Kimball's predecessors felt bound by the traditional interpretation of Smith's scriptures. Passages in the Book of Mormon consider dark skin a sign of God's disfavor, and the Book of Abraham specifies that Canaanites (interpreted as Africans) are "cursed as to the priesthood." Indeed, outside dissidents bought a full-page ad in the Salt Lake Tribune last week accusing Kimball of heresy and pointing out that Brigham Young declared that blacks would only get the priesthood after all "other descendants of Adam" had their chance.

Mormons believe in a prior spirit life, and their leaders have long taught that people are born into the black race because they somehow failed God during their preexistence. Kimball says flatly that Mormonism no longer holds to such a theory. He remains opposed to interracial marriage but couches his warnings against it as fatherly admonition; Brigham Young considered such marriages an offense punishable by "death on the spot."
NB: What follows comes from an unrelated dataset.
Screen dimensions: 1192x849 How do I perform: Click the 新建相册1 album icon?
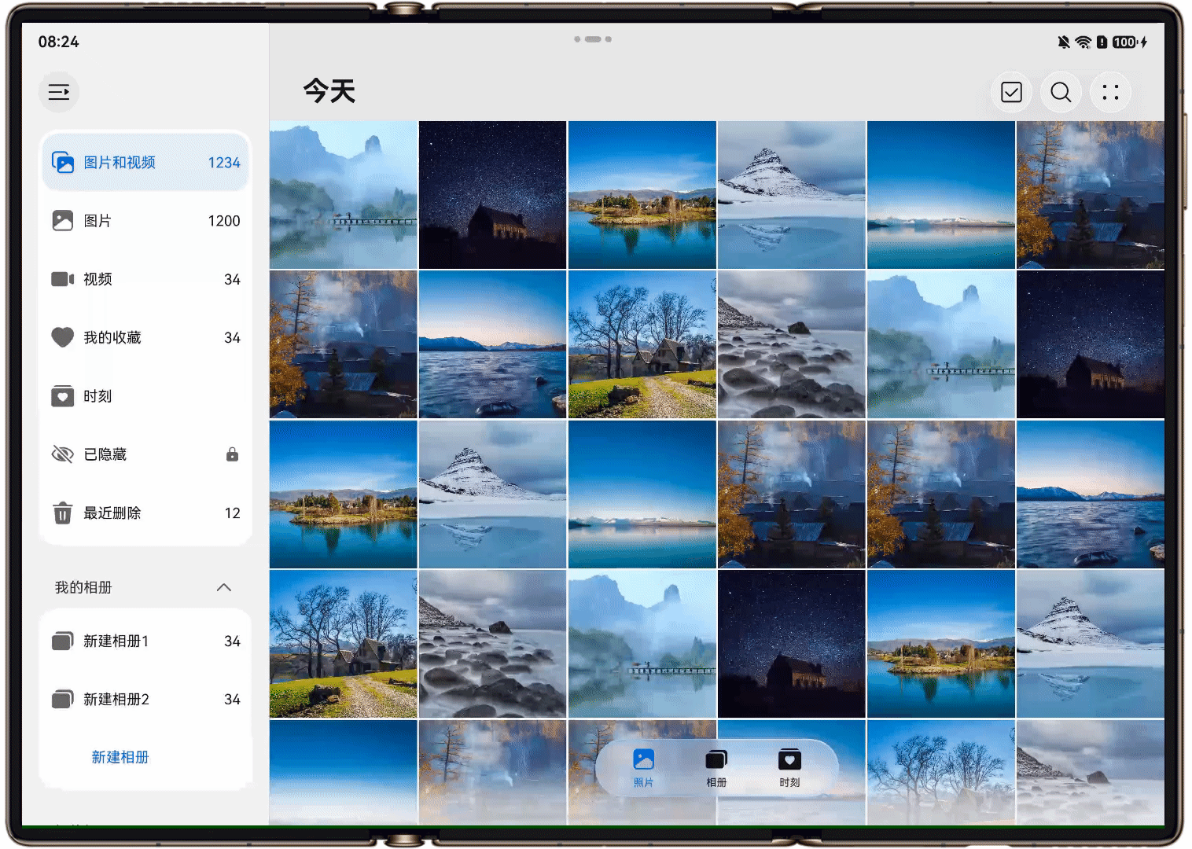[62, 641]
Sterling M. McMurrin, graduate dean at the University of Utah and leading Mormon liberal, gives Kimball personal credit for changing the church's stance. "He is a deeply spiritual person, not bureaucratic," says McMurrin. "He has suffered through this problem for 30 years." What if Kimball had not received the revelation during his tenure? Under the strict seniority system among Apostles, the next president in line is Ezra Taft Benson, 78, Ike's Agriculture Secretary. After him would come Mark E. Petersen, 77, former editor of the church-owned daily, Salt Lake's Deseret News. Both are considered much too conservative to have acted as Kimball did in lifting the barrier for blacks.

Kimball, a onetime realty and insurance man, had undergone throat cancer and heart surgery before he took over in 1974, but he has proved to be a vigorous, globe-trotting activist. He is at his desk daily by 7 a.m., stays there till 5:30 p.m. without a lunch break, then works until 10 at the home he shares with wife Camilla. In typical Mormon fashion he attributes his vitality to the fact that "all my life, from the time I was a little boy on the farm, I have done hard work." Like other practicing Mormons, he shuns alcohol, tobacco and caffeinated drinks.

Kimball is by no means the first Mormon leader to alter a major doctrine. The most famous earlier example occurred in 1890, when one of Prophet Smith's successors ended the "everlasting covenant" of polygamy after the practice had plunged the church into a bitter, and losing, battle with the U.S. Government.